Limitations and Future Directions
The evaluation is currently limited to synthetic and small-scale, privacy-respecting user data. Real-world deployment would involve federated architectures accessing APIs rather than local data exports, and further advances are needed for accommodating more diverse or federated data models. Additionally, although the operator set is easily extensible, novel data modalities (such as images or non-English text) would require additional model engineering.

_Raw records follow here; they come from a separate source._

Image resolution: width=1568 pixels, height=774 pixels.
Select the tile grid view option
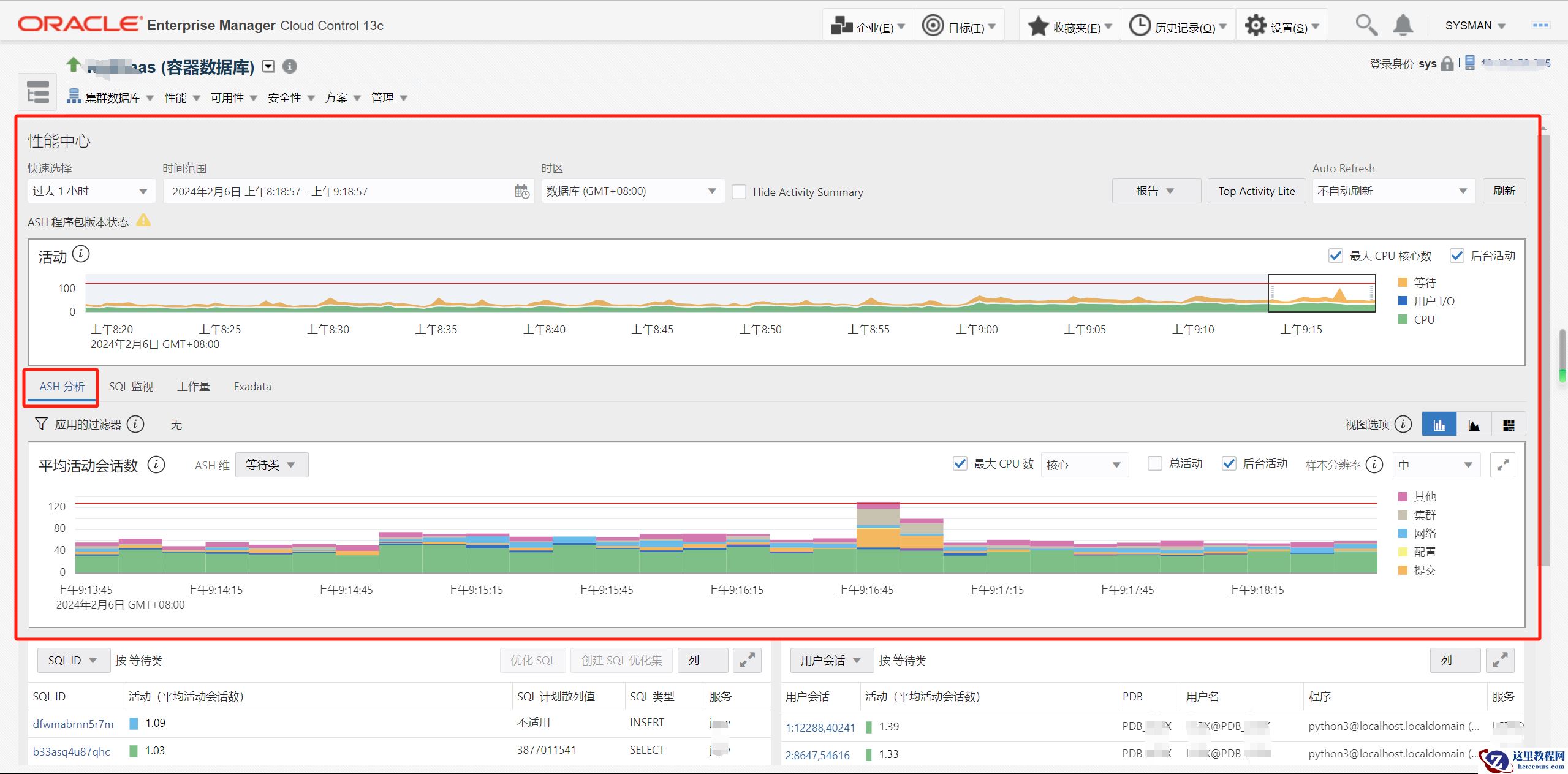pyautogui.click(x=1509, y=425)
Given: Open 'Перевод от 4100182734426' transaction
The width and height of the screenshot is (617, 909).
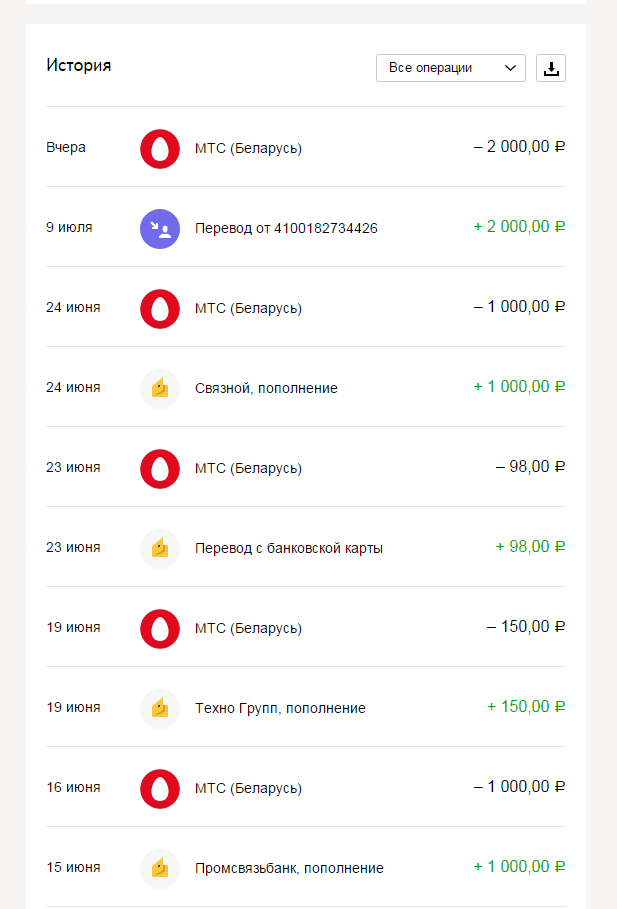Looking at the screenshot, I should tap(286, 228).
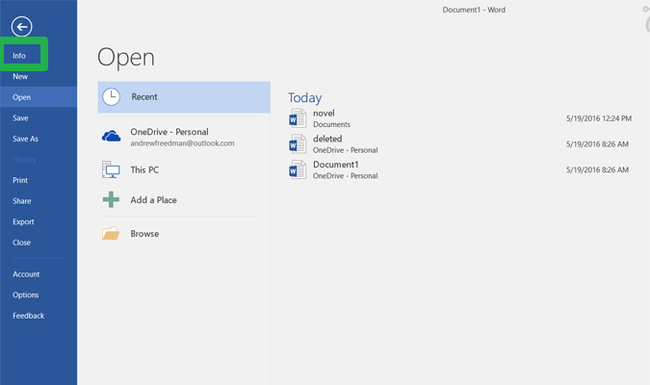Viewport: 650px width, 385px height.
Task: Click the back arrow circle icon
Action: click(x=22, y=27)
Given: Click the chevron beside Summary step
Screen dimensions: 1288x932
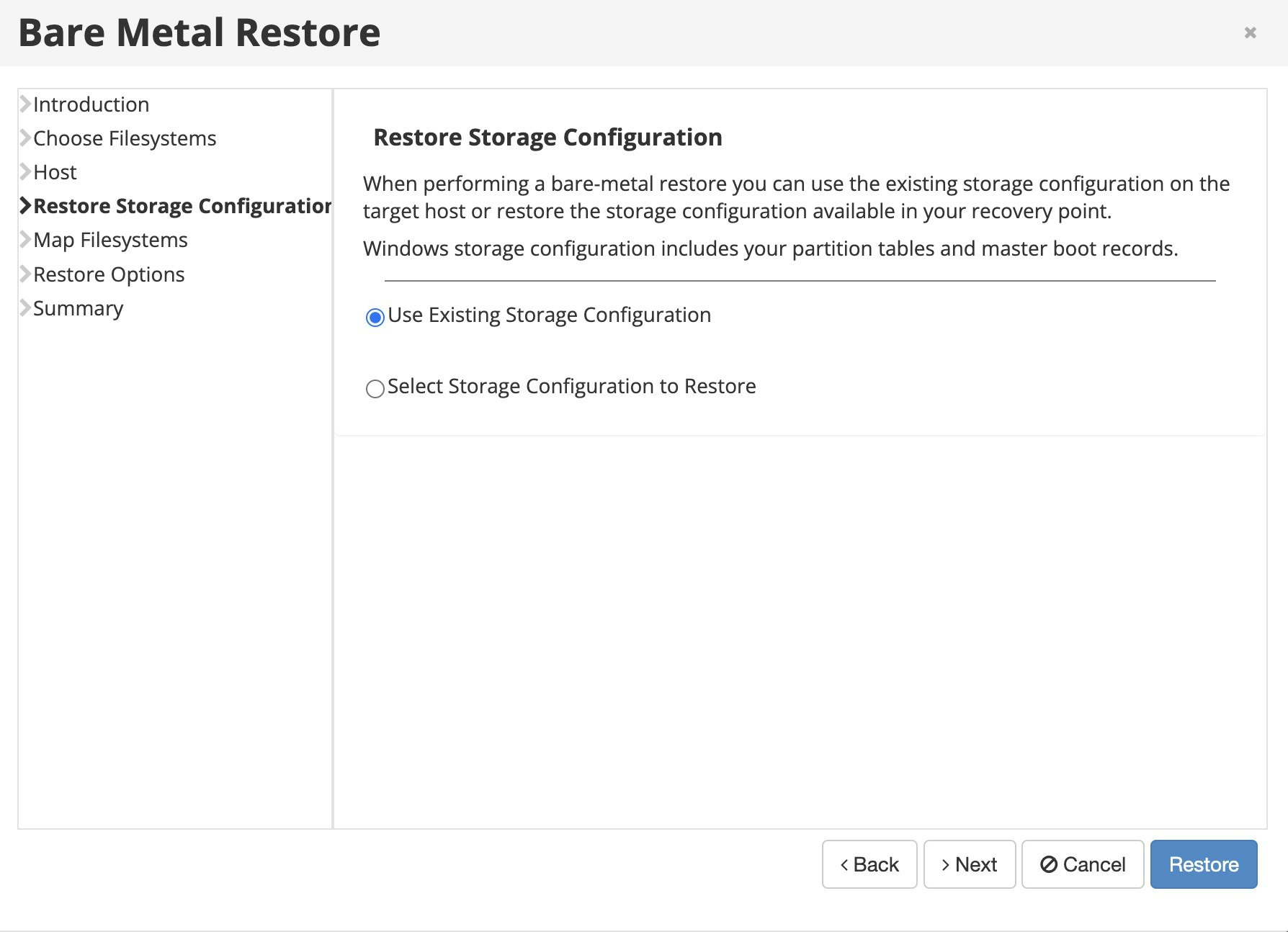Looking at the screenshot, I should click(x=25, y=308).
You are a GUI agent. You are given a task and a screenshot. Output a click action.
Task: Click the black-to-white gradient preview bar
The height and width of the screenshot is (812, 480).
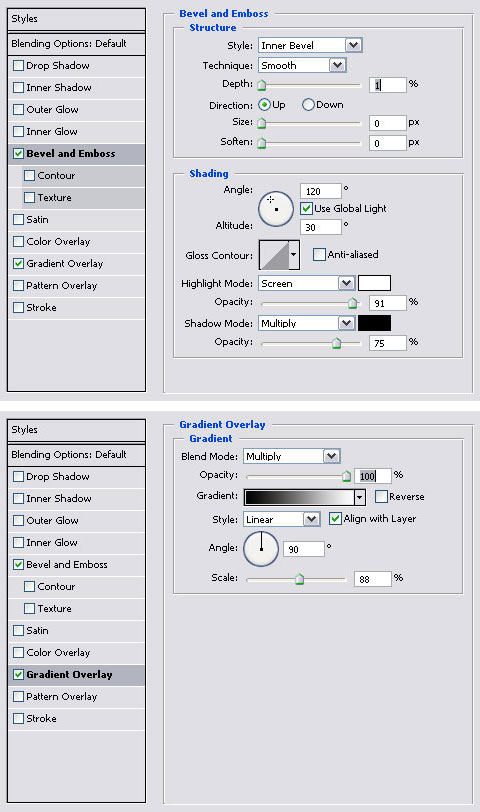tap(299, 497)
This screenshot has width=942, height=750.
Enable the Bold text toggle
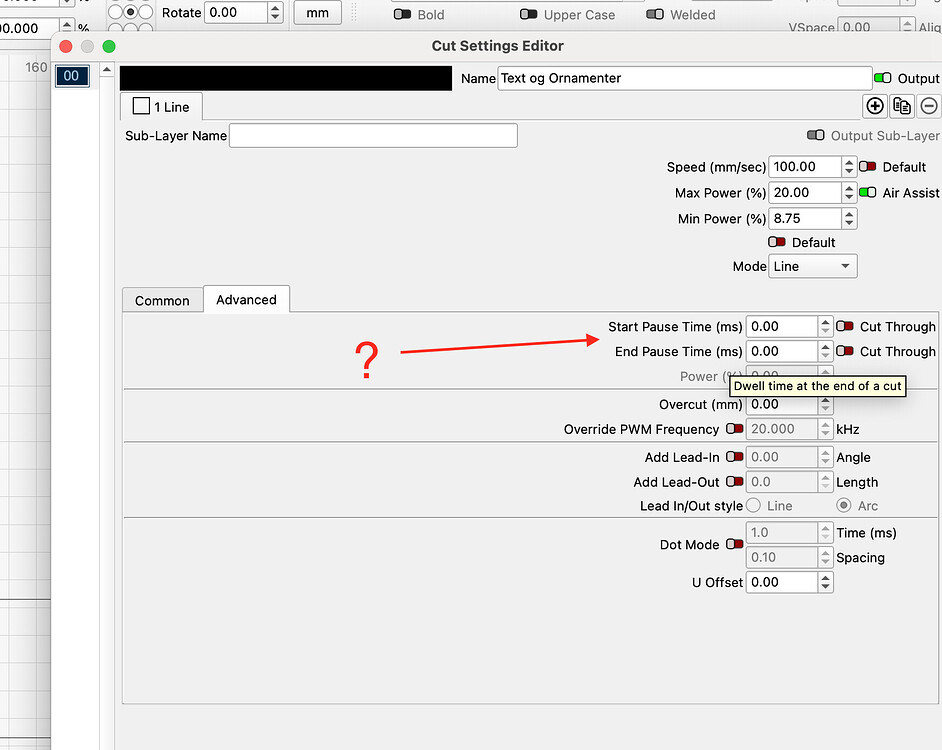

Future developments in AI may further automate the extraction and integration pipeline, enhance federated privacy-preserving architectures, and support conversational/multi-turn interaction over dynamic personal data.
Conclusion
ReQAP represents a significant advance in privacy-aware, expressive question answering over personal heterogeneous data, reconciling analytical depth, source heterogeneity, and practical deployability. The public release of both system and benchmark is poised to catalyze further research at the intersection of semantic parsing, information extraction, and personal data management.